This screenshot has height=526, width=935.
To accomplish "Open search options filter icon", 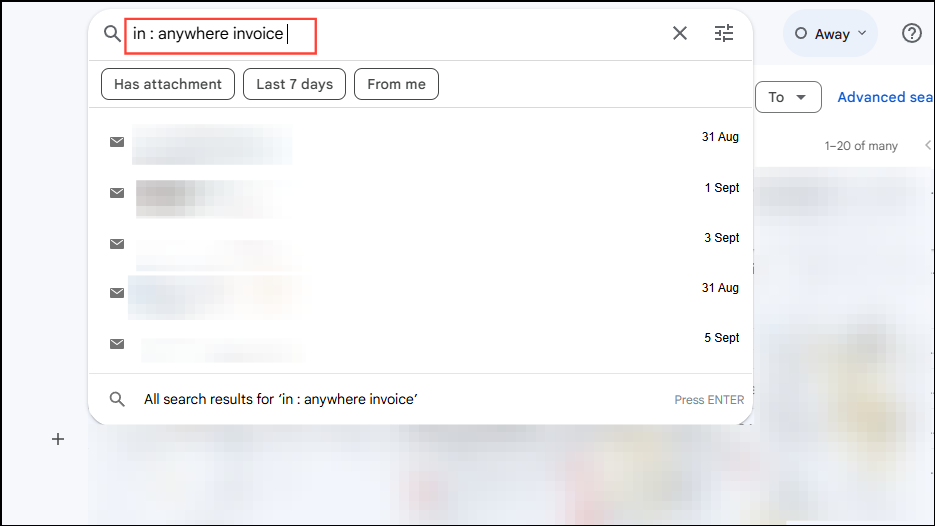I will tap(724, 34).
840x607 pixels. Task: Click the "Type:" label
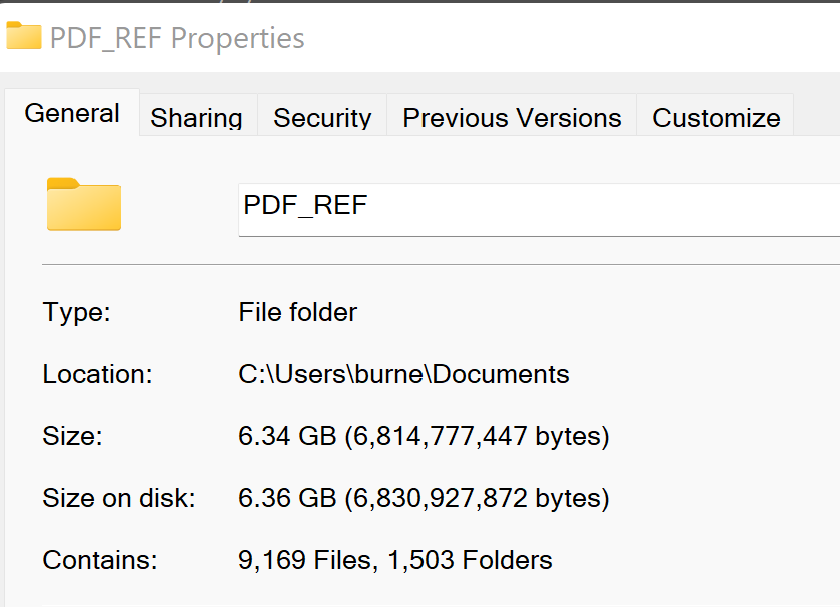click(x=76, y=312)
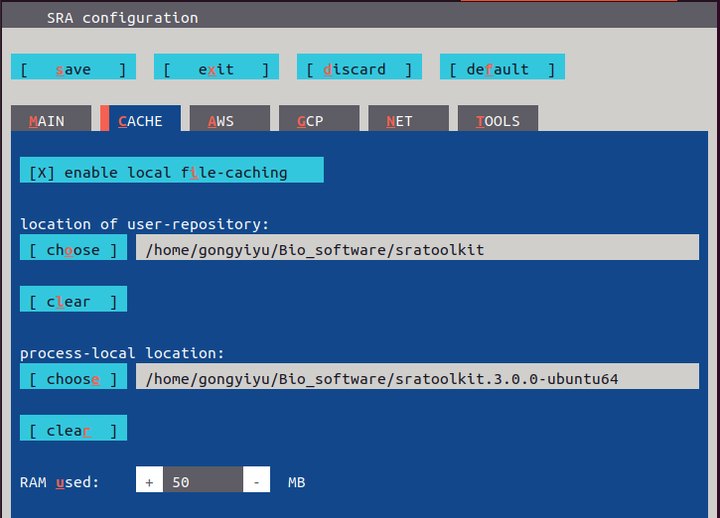Click the RAM used value field
The image size is (720, 518).
coord(202,481)
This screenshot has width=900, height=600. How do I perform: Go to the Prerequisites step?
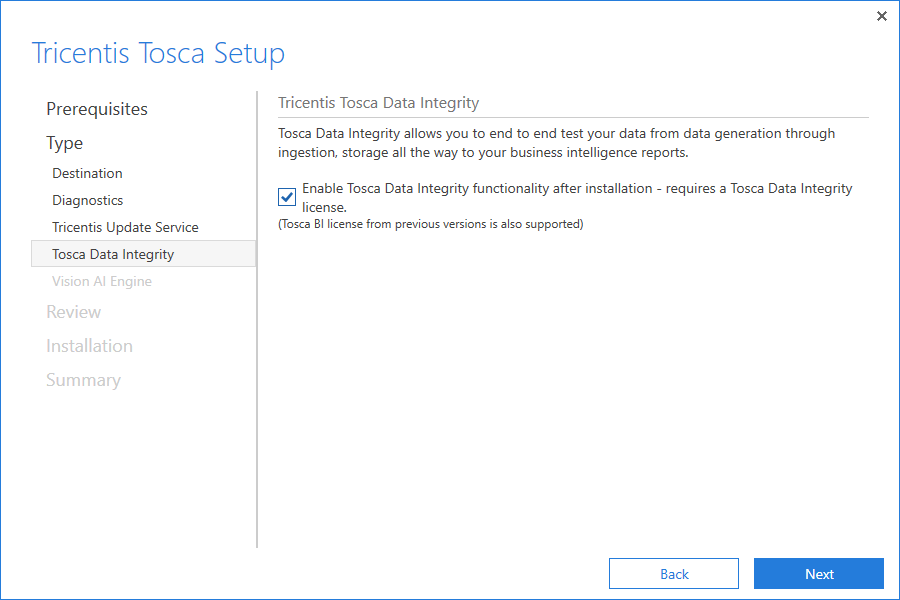click(97, 109)
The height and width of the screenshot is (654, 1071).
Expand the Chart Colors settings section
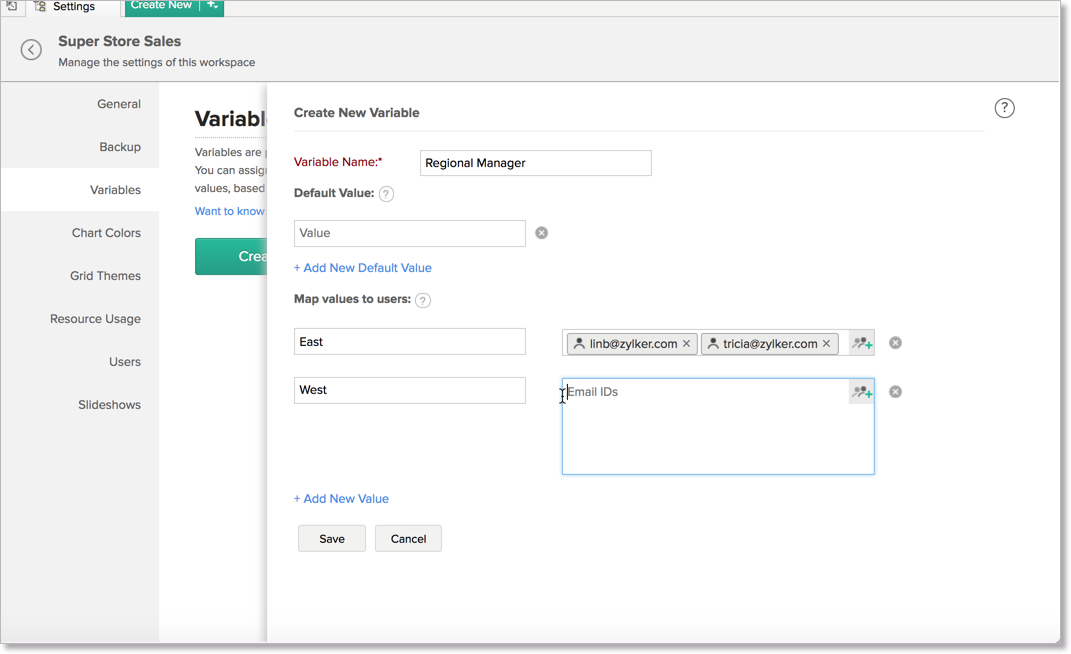pyautogui.click(x=106, y=232)
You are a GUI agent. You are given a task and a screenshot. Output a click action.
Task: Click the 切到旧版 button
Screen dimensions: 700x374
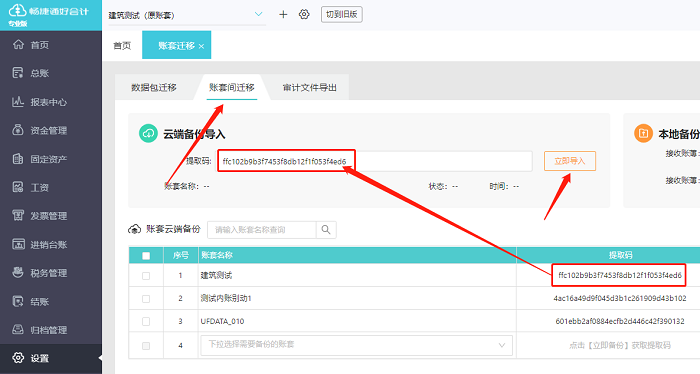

============

▶ **PROBLEM TO SOLVE**: Starting at the line that contains "Task: Click the 切到旧版 button", retype each line through the end of the data exactly, and leave out every picture.

▶ **SOLVED EXERCISE**:
Task: Click the 切到旧版 button
Screen dimensions: 700x374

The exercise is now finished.